Nesse contexto, a escolha correta das intervenções para solucionar o problema assume um papel central. De nada adianta indicar exercícios físicos para um paciente que já precisa de um transplante. De maneira semelhante, no contexto das obras rodoviárias, é essencial que as intervenções sejam planejadas e executadas com base em uma análise dos problemas reais e das necessidades específicas.
Quando se trata das obras rodoviárias em Santos, a falta de foco e planejamento tem sido um problema constante. Durante o 2º Encontro Porto e Mar, realizado em Brasília pelo Grupo Tribuna em setembro de 2023, os gargalos de acessos aos terminais foram citados pela maioria dos dez debatedores que compunham o painel sobre o Novo PAC como o principal problema relacionado a infraestrutura.
Um exemplo claro da deficiência no elencar das prioridades ocorreu em 2002, quando foi inaugurada a pista descendente da Imigrantes. Construída dentro de uma visão sustentável e moderna, o projeto da rodovia esqueceu de avaliar a adequação ao principal objetivo da rodovia na região: o transporte de carga. Dessa forma, a obra veio com a limitação para tráfego de veículos pesados, não resolvendo o problema do acesso das 60 milhões de toneladas que precisavam chegar aos terminais na época.
Vinte e um anos depois, com 80 milhões de toneladas adicionadas à movimentação de carga, o problema da falta de foco permanece. Neste interim, foram construídas as perimetrais e o rodoanel, ainda inacabados, que são obras de grande porte, além de duas alças ligando Anchieta à Zona Noroeste. Os procedimentos essenciais são, de fato, a 3ª pista agora contemplando caminhões e o Túnel Santos-Guarujá.
No entanto, mais obras desse porte não funcionarão em plenitude caso o acesso ao porto e retroporto na margem direita continue ocorrendo unicamente através do viaduto do Alemoa, que absorve hoje 60% do volume de todo o Porto de Santos na margem direita. Com os outros 40% concentrados na rodovia Conego Domenico Rangoni e na Rua do Adubo, ambas também saturadas.
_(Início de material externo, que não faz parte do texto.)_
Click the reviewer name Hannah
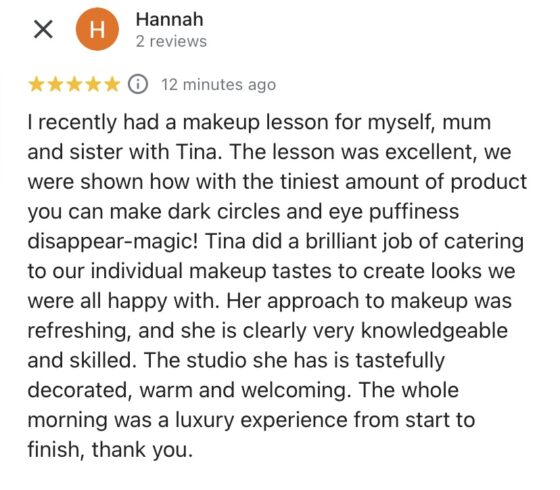The height and width of the screenshot is (490, 560). tap(169, 19)
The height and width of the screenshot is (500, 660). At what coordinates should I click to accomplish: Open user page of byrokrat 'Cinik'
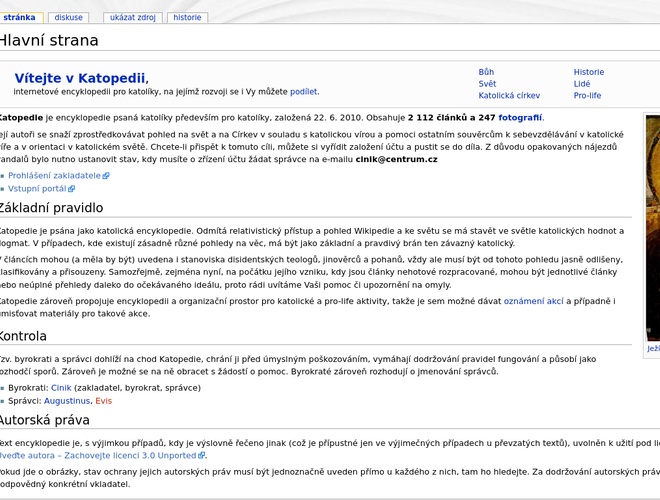pyautogui.click(x=61, y=387)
É fundamental a priorização da construção de dois viadutos: o de acesso da Anchieta ao Saboó e outro interligando o Distrito Industrial e Portuário da Alemoa à Rodovia Anchieta. Ambos com projetos já desenvolvidos, com orçamento estimado em R$ 350 milhões, além da troca do piso de asfalto por concreto no entorno do atual viaduto do Alemoa e o novo projeto semafórico, com valores recentemente aportados pelo Governo do Estado de SP na ordem de R$ 13,5 milhões.
As obras de acessos às margens direita e esquerda, já contempladas no PDZ de Santos, são vitais para o desenvolvimento dos terminais e para a redução dos gargalos do município. São os stents que devem ser colocados para evitar que o coração, com suas artérias entupidas, enfarte antes do tempo. Nos dias de hoje, também chamam de acupuntura urbana mas, de fato, de nada adiantam obras magnânimas ou operações tapa-buracos se o foco em acessos nas cidades de Santos e Guarujá não for imediatamente solucionado.
Murillo Barbosa - Diretor Presidente da ATP – Associação de Terminais Portuários Privados, Bárbara Rosa - Coordenadora de Estudos e Pesquisas da ATP e João Menano, da Alemoa.
Artigo publicado dia 25/05/24 no jornal A Tribuna.